Libero logo

Cinema: rush finale su circuito ex Cecchi Gori, accordo o soluzione alternativa? (2)

domenica 19 maggio 2013
Cinema: rush finale su circuito ex Cecchi Gori, accordo o soluzione alternativa? (2)

2' di lettura

(Adnkronos) - Nonostante il versamento di una caparra di oltre 10 milioni di euro e tre diverse proroghe per la stipula del contratto definitivo, l'ultima delle quali scaduta il 30 giugno 2012, il gruppo Ferrero, non essendo in grado di procedere alla stipula, chiede e ottiene, con l'autorizzazione del Tribunale, la sola proroga del contratto di affitto per poter realizzare l'acquisizione del circuito attraverso un'operazione alternativa alla compravendita e ritenuta, evidentemente, piu' vantaggiosa.
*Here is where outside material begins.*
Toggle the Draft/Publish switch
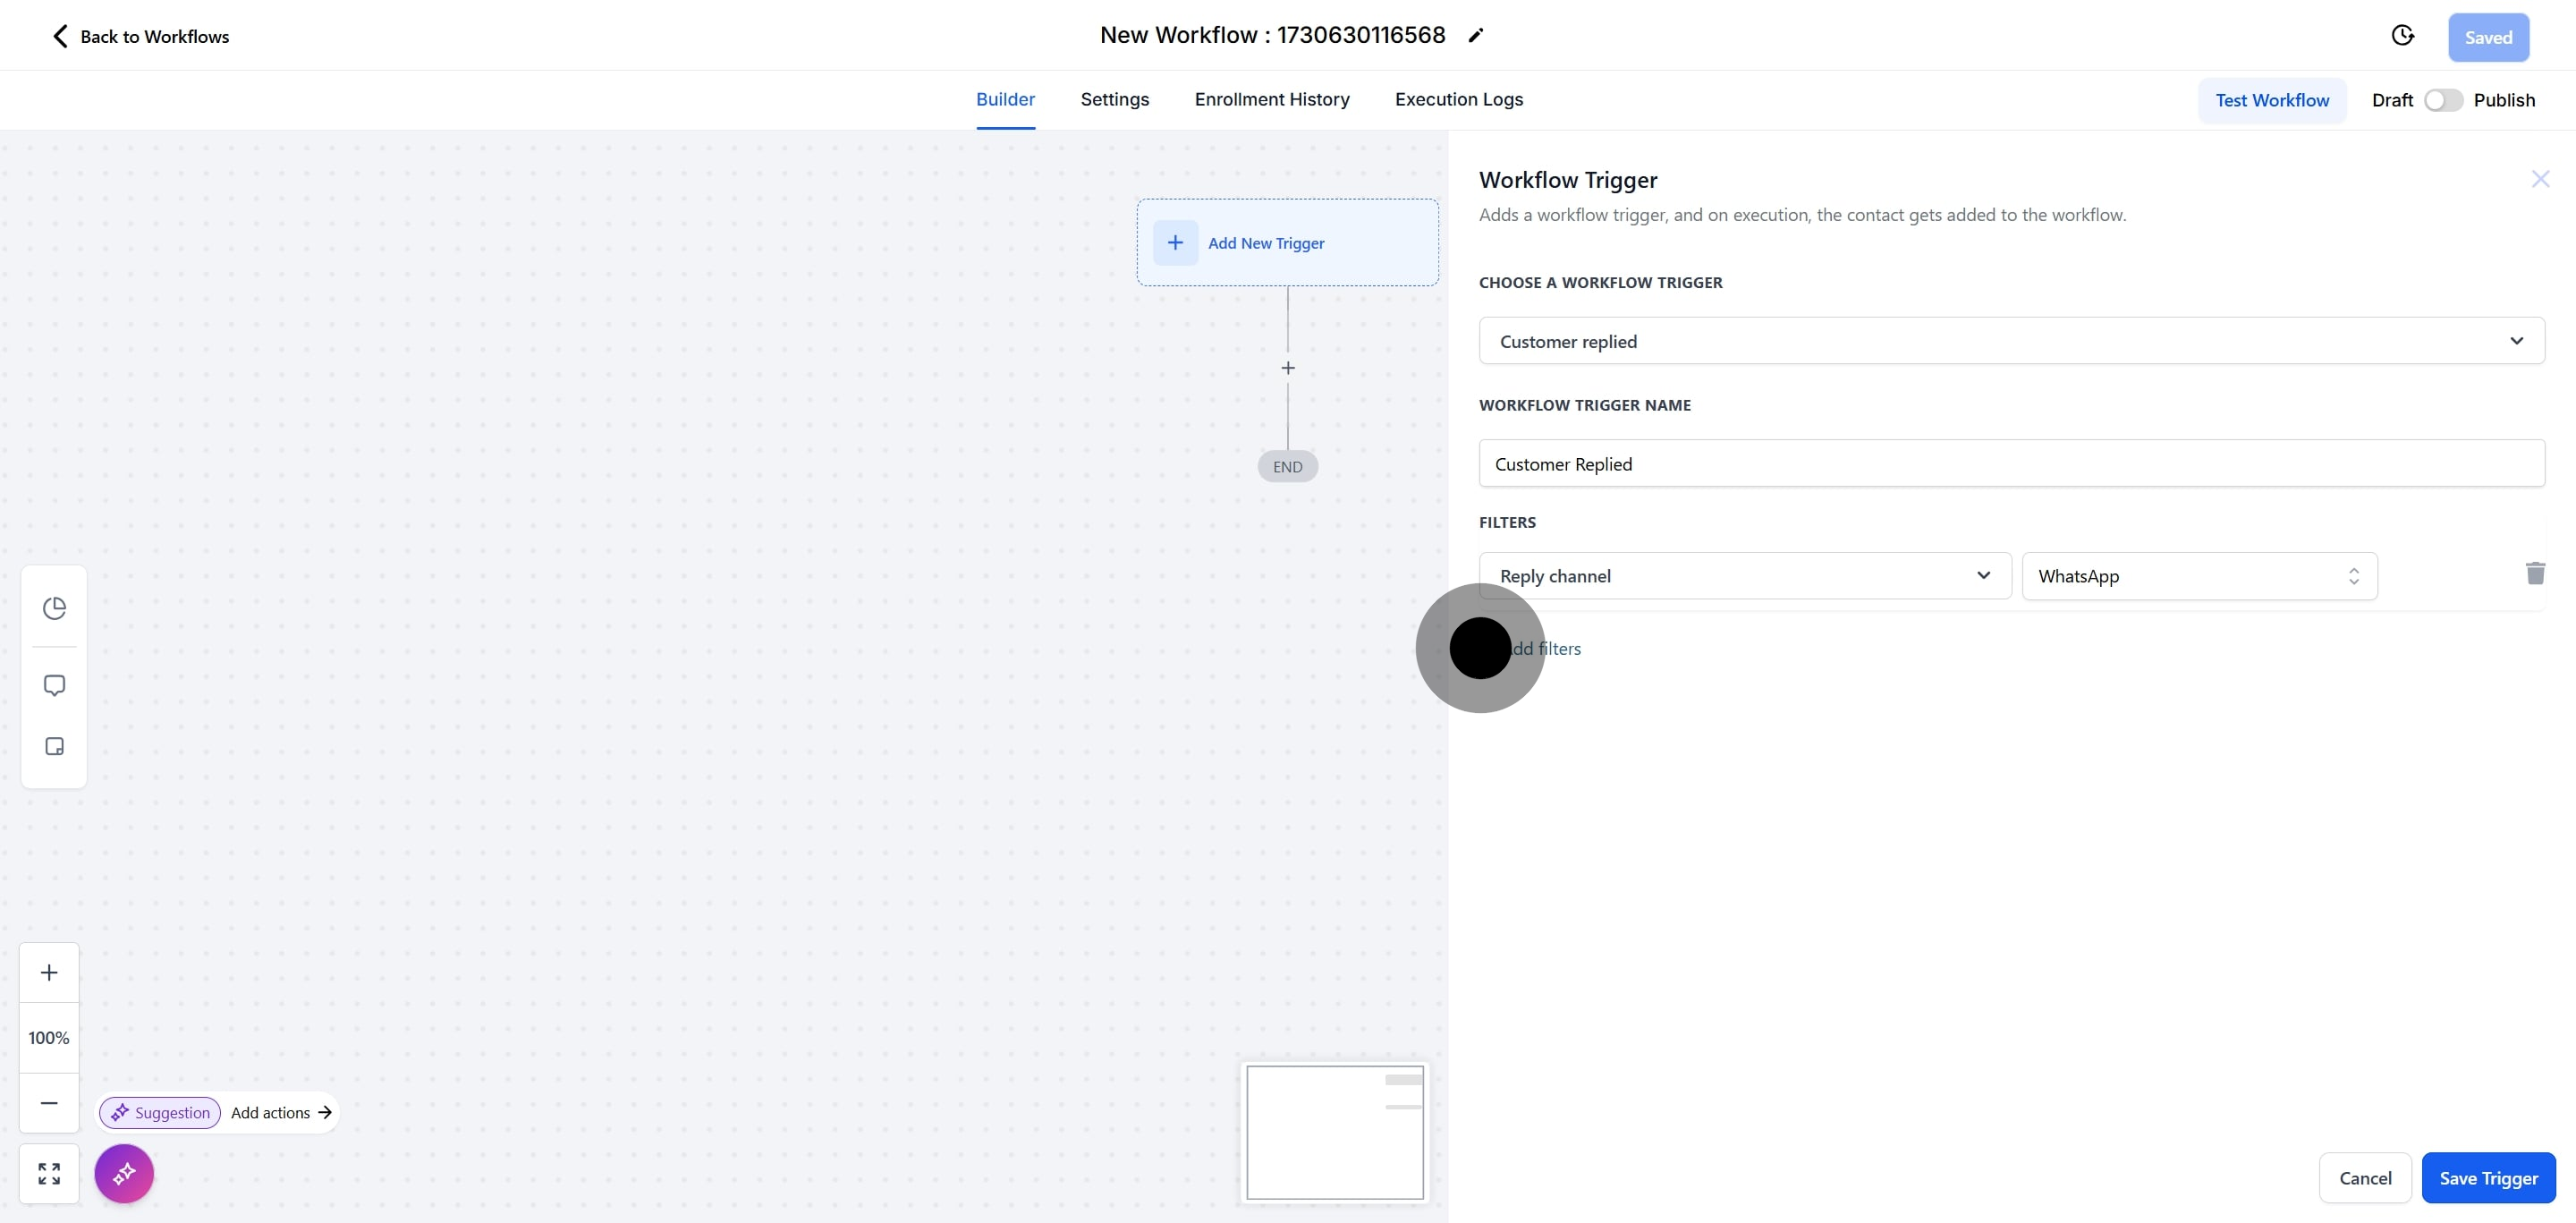This screenshot has height=1223, width=2576. 2442,100
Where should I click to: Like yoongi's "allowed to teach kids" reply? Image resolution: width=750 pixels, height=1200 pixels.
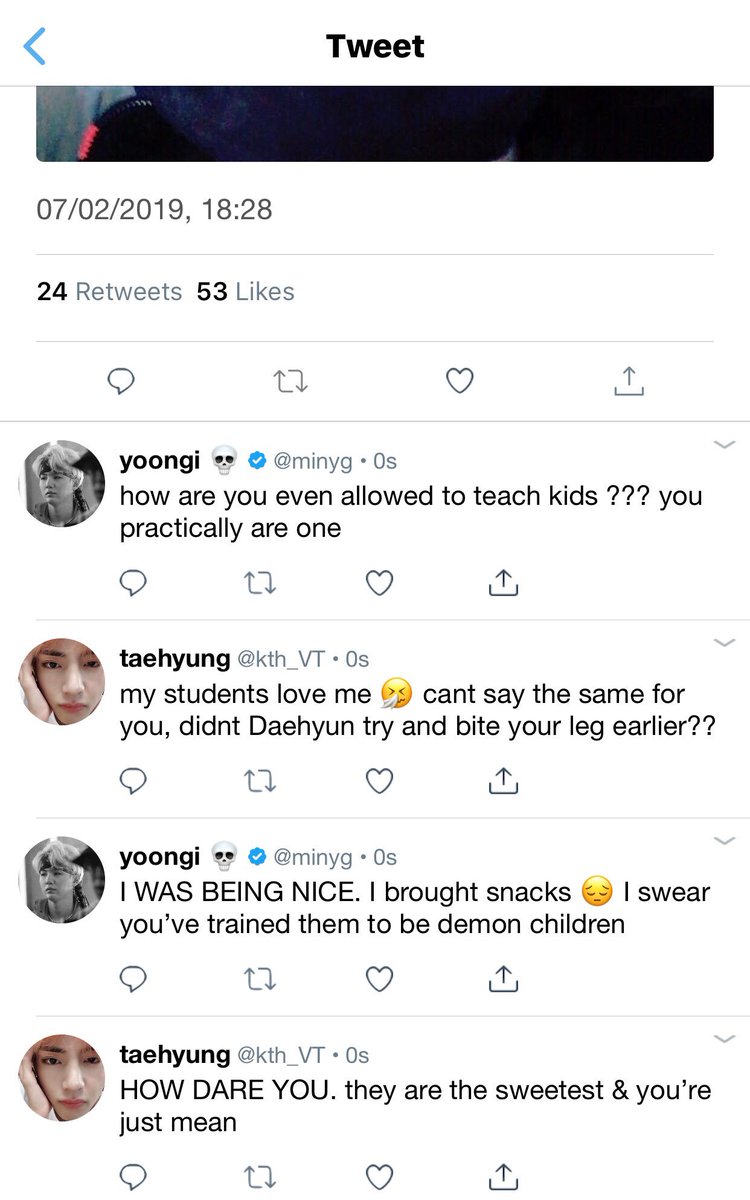point(379,583)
Un'operazione che contempla l'acquisto di crediti di terzi verso la C.G. Cinema Spettacolo, il successivo utilizzo degli stessi per la ricostituzione del capitale sociale di quest'ultima e, quindi, la revoca dello stato di liquidazione ed il ripristino della piena ed autonoma operativita' della stessa. Qualche mese fa la soluzione era sembrata a portata di mano: pareva vicino infatti l'accordo con Sorgente Group, fondo immobiliare che si era mostrato interessato all'acquisto dell'immobile che ospita il cinema Adriano, e con Unicredit, che e' di gran lunga il principale creditore della C.G. Cinema Spettacolo. L'acquisto del cinema Adriano da parte di Sorgente Group avrebbe infatti consentito al gruppo Ferrero di estinguere il debito verso Unicredit, di mantenere la proprieta' degli altri immobili e di riprendere in affitto, da Sorgente, il multisala di piazza Cavour. Ma qualcosa e' andato storto e l'affare si e' arenato. E ora, a un mese e mezzo dalla scadenza del 30 giugno, resta decisiva, perche' l'operazione vada in porto, l'adesione di Unicredit. Sembra difficile che, in mancanza di tale adesione, Zocca possa astenersi dall'avviare nell'interesse dei creditori e dei dipendenti della C.G. Cinema Spettacolo, nuove e diverse soluzioni, anche, eventualmente, di natura concorsuale per garantire il migliore soddisfacimento possibile dei primi e il mantenimento dei posti di lavoro ai dipendenti.